A large part of the DMBA’s history has always been its law library, which was officially established in 1853. The library remained a staple in the legal community for 146 years until its closing this past summer. The closing of the library evolved from a number of factors, including the legal community’s change in preference over the years for Web-based and electronic legal research. Less than 200 people per year used the library on a regular basis and, with an annual operating cost of $350,000, too many resources were being devoted to a service used by too few members. On a positive note, without the operational expense of the law library, member dues will be reduced in the new dues cycle, which begins in April 2000.
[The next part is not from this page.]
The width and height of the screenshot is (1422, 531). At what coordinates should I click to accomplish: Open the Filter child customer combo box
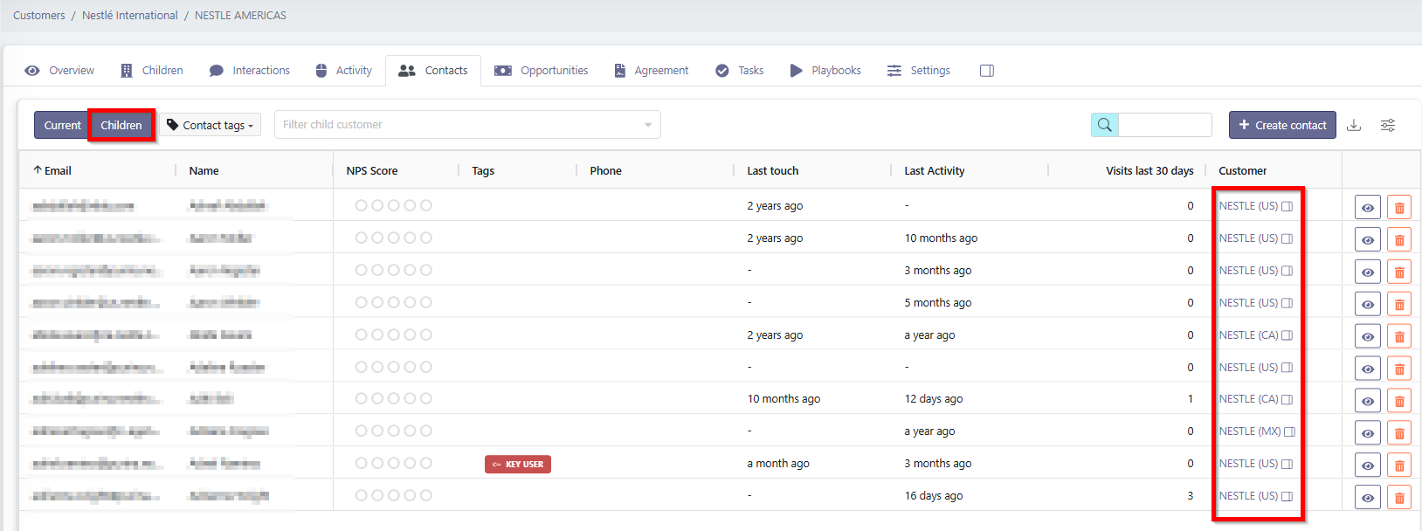467,125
The closing of the DMBA’s law library left the DMBA with over half of its leased space in Downtown Detroit’s Buhl Building vacant. The vacant space, accompanied by an inability to sub-lease, has led the DMBA to move their offices from the Buhl Building to the Penobscot Building. Although the move was not in the DMBA’s plans, the Association is pleased with the new Bar Center, which is still conveniently located between the Circuit and Federal Court Buildings in Downtown Detroit. In addition, DMBA Executive Director Z. Kay Fitzpatrick, a former executive with the State Bar of Michigan, reports that the Penobscot’s management is in the process of designing a state-of-the-art conference center within the building that will be available for DMBA seminars and larger meetings. The lease agreement also gives them first option on additional space as needed as the Bar continues to increase in membership, programs, and services.
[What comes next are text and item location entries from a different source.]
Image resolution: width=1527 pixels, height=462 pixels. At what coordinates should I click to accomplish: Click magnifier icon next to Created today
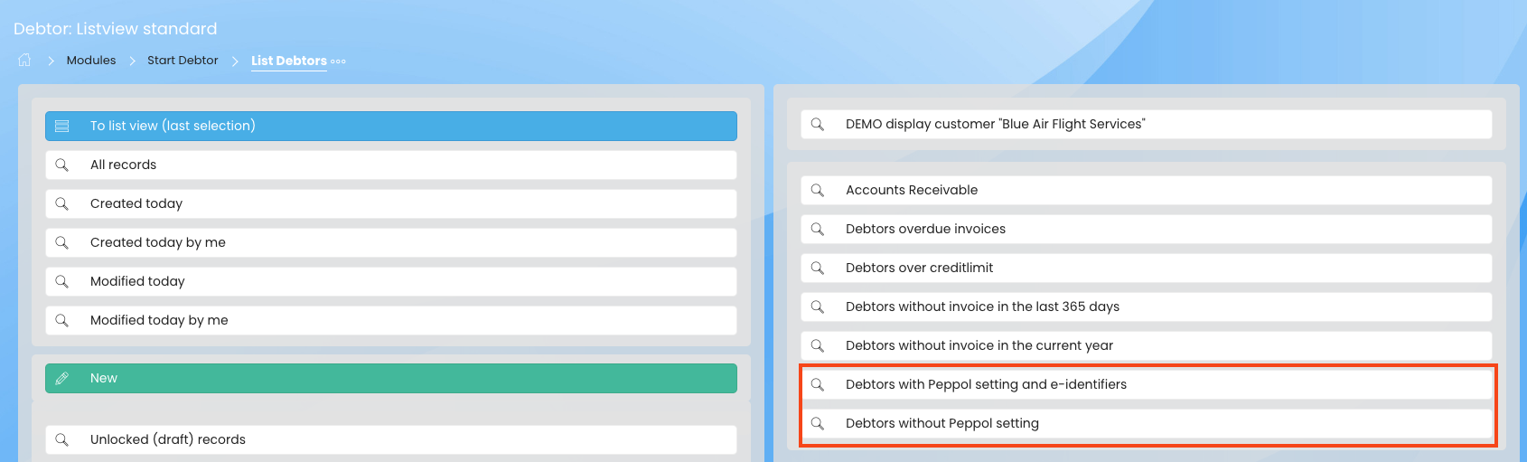click(x=62, y=203)

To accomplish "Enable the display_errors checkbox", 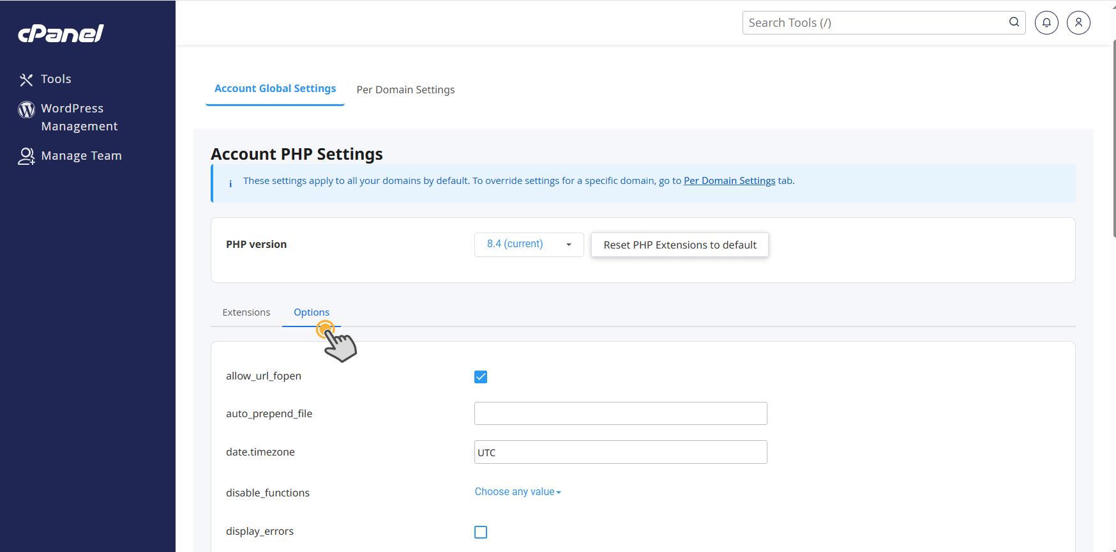I will pyautogui.click(x=481, y=532).
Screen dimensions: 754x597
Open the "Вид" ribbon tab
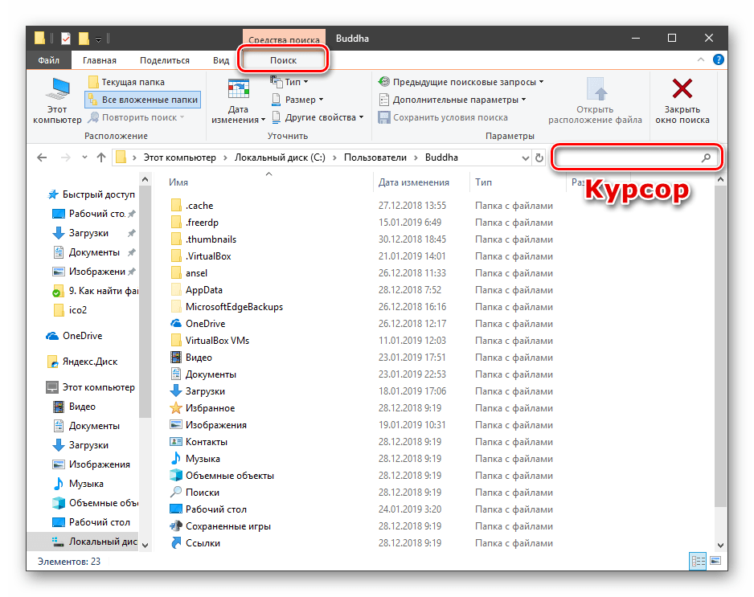(221, 60)
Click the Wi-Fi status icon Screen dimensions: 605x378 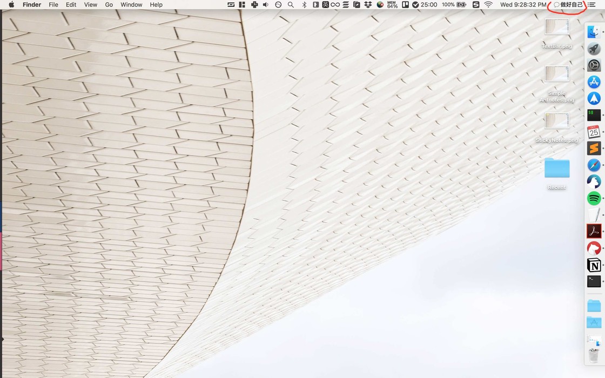click(488, 5)
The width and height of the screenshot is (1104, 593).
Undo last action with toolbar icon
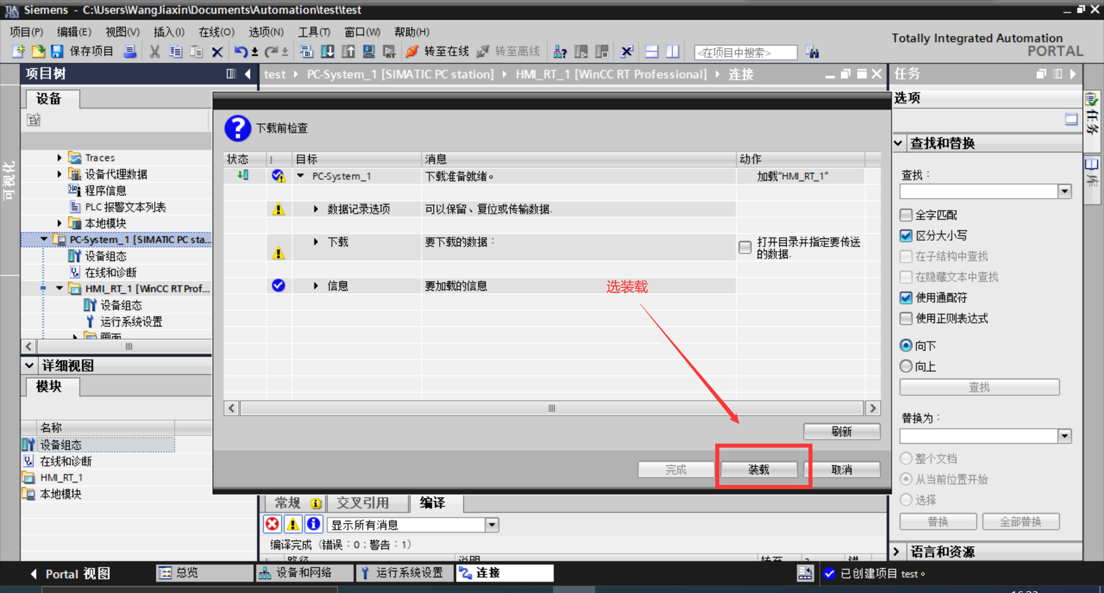[241, 52]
Despite the recent changes that the DMBA has undergone, the Association continues its proud tradition of service to lawyers and citizens and offers more programs in professional development than it ever has. The DMBA has over 2,000 members, and many of the DMBA’s past presidents have gone on to provide leadership to the State Bar of Michigan, the courts, and other interests of the organized bar. The DMBA is active with the Michigan Association of Bar Executives, National Association of Bar Executives, and Great Lakes Organization of Bar Executives (GLOBE). In fact, the Association will be the local host for the GLOBE meeting in October 2000. The DMBA will also be producing a Pictorial Directory in 2000, for the first time in 10 years.
The DMBA is an Association with a rich heritage. With the continued support of its members, and the leadership of its Board, president, new executive director, and staff, the Association will see its strong presence in Detroit’s legal community grow for years to come.